# Beau in his Snood



## liljaker (Aug 6, 2011)

Was just thinking about the same thing with Sunny after he was groomed Saturday. Good idea. I "tried" to tie the ears back but that didn't last long.


----------



## Aroseshook (Aug 12, 2012)

Think black! That is why we have a black pup! I didn't want to feel like I needed to wash the dog every day after every feeding. I love the snood idea and will be trying it with my girl for her dinner, kibble in a yummy fish broth for the vitamins for hair and skin. Thanks so much and that color looks great on him.


Sent from my iPhone using PG Free


----------



## Countryboy (May 16, 2011)

LEUllman said:


> Not the most elegant thing


I'm with ya there, LE...  

And a walking example of some of the advantages of short ear hair.  lol


----------



## sophiebonita (Jul 10, 2012)

Aw, he's cute in his 'snood'!!!


Sent from my iPhone using PG Free


----------



## Jacamar (Jun 2, 2012)

Cute!


----------



## Carley's Mom (Oct 30, 2011)

I cut off the legs of old pj's to make Carley's. Today, my neighbor caught her sporting hers... she laughed and laughed . It works great. Carley wears hers every meal.


----------



## CMPB (Feb 15, 2012)

We've been using a small neck warmer. It costs about $17 USD with shipping but looks fine and works better. Plus it's more difficult to remove. 

Zan Headgear


----------



## schnauzerpoodle (Apr 21, 2010)

Nickel wears his every meal.


----------



## FozziesMom (Jun 23, 2010)

I continue to believe beau is the most beautiful white dog. I am madly in love with him even though I know I could never maintain his coat as well as you do!

My groomer who owns 2 toys also suggested tucking the ears into the collar while eating. I tried it on fozz tonight and it worked! (I've been growing his ears out, you won't recognize him, he looks so grown up!)


----------



## outwest (May 1, 2011)

I agree with Fozzie's mom. Beau is beautiful. Great idea for a cheap snood, too.


----------



## shadow mommy (Jan 6, 2012)

Aroseshook said:


> Think black! That is why we have a black pup! I didn't want to feel like I needed to wash the dog every day after every feeding. I love the snood idea and will be trying it with my girl for her dinner, kibble in a yummy fish broth for the vitamins for hair and skin. Thanks so much and that color looks great on him.
> 
> 
> Sent from my iPhone using PG Free


Fish broth?
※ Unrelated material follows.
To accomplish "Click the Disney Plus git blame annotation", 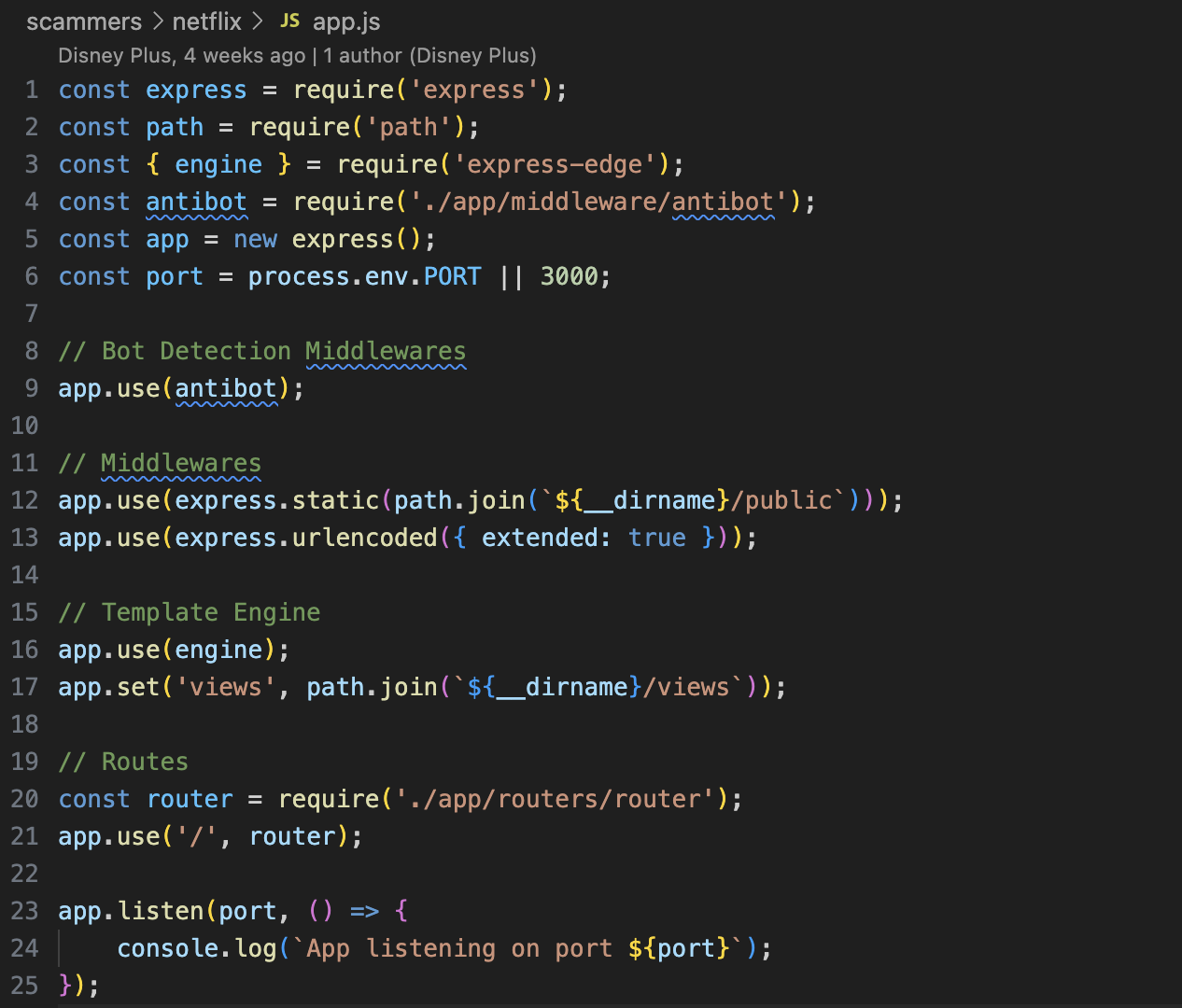I will click(x=181, y=56).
Is this something you make or buy?


----------



## LauraRose (Dec 26, 2012)

So cute in their snoods! 


Sent from my iPhone using Petguide.com Free App


----------



## Ryker-&-Canyon (Dec 12, 2012)

Love it! What a great idea.


----------



## pinkteaji (Dec 7, 2012)

My sister made one for Shelton after we thought of buying it (too expensive). We had some coupons for fabric at Joan's 









As you can see Shelton is not too happy hahaha. We call him the Russian grandmother (babushka) when he wears his snoods and Pom guards. We had each one for his Pom poms for his Miami cut during the summer  


Sent from my iPhone using Petguide.com Free App


----------



## petitpie (Nov 16, 2011)

Such a look! lol


----------



## cindyreef (Sep 28, 2012)

What cute ideas! I was trying to find a waterbowl that was smaller at the top (like an inverted V) so his ears would drape over the sides rather than into the water. Somebody must make a bowl like this???


----------